■ Text extract ■

- Awarded for: A member of the newspaper profession who has contributed to the country's journalistic achievement.
- Country: USA
- Presented by: Southern Illinois University
- First award: 1956
- Website: Official website

= Elijah Parish Lovejoy Award (ICWNE) =

Journalism award for newspaper editors

The Elijah Parish Lovejoy Prize for Courage in Journalism was an award presented annually by the International Conference of Weekly Newspaper Editors (ICWNE) and Southern Illinois University. The award was presented to weekly newspaper editors. Named after Elijah Parish Lovejoy, the award was established in 1956.

== Purpose ==

"The recipient of this award will be a weekly newspaper editor in the United States (later changed to include Canadians) selected for outstanding editorial service, involving the courageous performance of duty in the face of economic, political and social pressure brought against him by members of his community. The purpose of the award is threefold: to honor and preserve the memory of Elijah Parish Lovejoy; to stimulate and honor the kind of achievement embodied in Lovejoy’s own courageous actions, and to promote a sense of mutual responsibility and cooperation between a journalistic world devoted to freedom of the press and a liberal arts college devoted to academic freedom. Because weekly newspaper work does not lead to specialization, it is assumed that one worthy of the award may well have employed several forms of expression. Thus it is the combined effect of editorial comment and reports in the news columns, plus the controversy that will serve as the basis for making the award."

■ Dataset entries ■

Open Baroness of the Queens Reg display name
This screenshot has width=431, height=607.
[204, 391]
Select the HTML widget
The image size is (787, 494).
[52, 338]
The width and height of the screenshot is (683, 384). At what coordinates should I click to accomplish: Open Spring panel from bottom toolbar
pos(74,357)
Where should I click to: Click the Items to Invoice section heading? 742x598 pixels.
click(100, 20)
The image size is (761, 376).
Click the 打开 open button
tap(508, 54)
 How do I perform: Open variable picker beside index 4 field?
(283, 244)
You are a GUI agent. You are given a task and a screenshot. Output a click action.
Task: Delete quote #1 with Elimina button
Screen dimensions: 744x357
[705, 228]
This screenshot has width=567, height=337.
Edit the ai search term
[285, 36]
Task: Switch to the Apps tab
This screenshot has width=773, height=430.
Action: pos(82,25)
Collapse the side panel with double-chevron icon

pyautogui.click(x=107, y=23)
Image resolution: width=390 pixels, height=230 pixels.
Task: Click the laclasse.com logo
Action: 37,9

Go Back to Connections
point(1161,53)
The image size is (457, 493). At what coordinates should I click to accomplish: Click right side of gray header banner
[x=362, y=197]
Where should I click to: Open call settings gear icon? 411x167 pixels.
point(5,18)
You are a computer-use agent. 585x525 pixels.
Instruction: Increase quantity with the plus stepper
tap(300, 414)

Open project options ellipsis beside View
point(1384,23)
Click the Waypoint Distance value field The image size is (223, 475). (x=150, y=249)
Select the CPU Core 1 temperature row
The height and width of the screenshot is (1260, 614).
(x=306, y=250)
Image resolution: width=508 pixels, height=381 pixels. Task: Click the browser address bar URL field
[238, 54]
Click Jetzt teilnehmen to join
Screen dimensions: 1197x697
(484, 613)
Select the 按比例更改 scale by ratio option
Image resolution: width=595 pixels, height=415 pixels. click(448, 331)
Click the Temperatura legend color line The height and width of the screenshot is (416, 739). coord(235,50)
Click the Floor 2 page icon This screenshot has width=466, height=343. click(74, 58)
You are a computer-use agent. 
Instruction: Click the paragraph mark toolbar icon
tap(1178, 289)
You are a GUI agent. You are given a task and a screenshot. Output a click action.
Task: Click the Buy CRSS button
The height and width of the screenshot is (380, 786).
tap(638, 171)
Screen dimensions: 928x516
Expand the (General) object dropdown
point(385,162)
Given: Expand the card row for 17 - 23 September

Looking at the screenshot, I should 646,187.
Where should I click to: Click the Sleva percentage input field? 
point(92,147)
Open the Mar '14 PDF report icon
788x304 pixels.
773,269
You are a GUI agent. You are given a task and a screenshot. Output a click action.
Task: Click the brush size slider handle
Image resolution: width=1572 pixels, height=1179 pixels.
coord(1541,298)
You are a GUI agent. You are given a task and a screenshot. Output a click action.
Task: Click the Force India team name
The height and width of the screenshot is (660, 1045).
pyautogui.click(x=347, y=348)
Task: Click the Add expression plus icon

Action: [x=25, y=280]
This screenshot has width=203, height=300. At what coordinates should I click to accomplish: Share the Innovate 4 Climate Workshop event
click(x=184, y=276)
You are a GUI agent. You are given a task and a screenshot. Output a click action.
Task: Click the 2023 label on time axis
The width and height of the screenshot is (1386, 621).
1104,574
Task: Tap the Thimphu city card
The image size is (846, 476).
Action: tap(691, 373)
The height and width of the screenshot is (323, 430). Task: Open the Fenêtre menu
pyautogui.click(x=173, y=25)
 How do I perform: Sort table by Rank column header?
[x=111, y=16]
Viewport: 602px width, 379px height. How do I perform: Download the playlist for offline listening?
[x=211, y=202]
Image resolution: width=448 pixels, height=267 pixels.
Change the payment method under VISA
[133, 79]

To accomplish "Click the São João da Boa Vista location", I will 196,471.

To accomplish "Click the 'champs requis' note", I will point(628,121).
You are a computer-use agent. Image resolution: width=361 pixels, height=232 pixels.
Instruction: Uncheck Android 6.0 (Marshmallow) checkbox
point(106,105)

■ What the task asks ■
Reproduce the full text on the Elijah Parish Lovejoy Award word for word, from the opening list of award details through the end of the quoted purpose statement.

■ Exercise answer ■
- Awarded for: A member of the newspaper profession who has contributed to the country's journalistic achievement.
- Country: USA
- Presented by: Southern Illinois University
- First award: 1956
- Website: Official website

= Elijah Parish Lovejoy Award (ICWNE) =

Journalism award for newspaper editors

The Elijah Parish Lovejoy Prize for Courage in Journalism was an award presented annually by the International Conference of Weekly Newspaper Editors (ICWNE) and Southern Illinois University. The award was presented to weekly newspaper editors. Named after Elijah Parish Lovejoy, the award was established in 1956.

== Purpose ==

"The recipient of this award will be a weekly newspaper editor in the United States (later changed to include Canadians) selected for outstanding editorial service, involving the courageous performance of duty in the face of economic, political and social pressure brought against him by members of his community. The purpose of the award is threefold: to honor and preserve the memory of Elijah Parish Lovejoy; to stimulate and honor the kind of achievement embodied in Lovejoy’s own courageous actions, and to promote a sense of mutual responsibility and cooperation between a journalistic world devoted to freedom of the press and a liberal arts college devoted to academic freedom. Because weekly newspaper work does not lead to specialization, it is assumed that one worthy of the award may well have employed several forms of expression. Thus it is the combined effect of editorial comment and reports in the news columns, plus the controversy that will serve as the basis for making the award."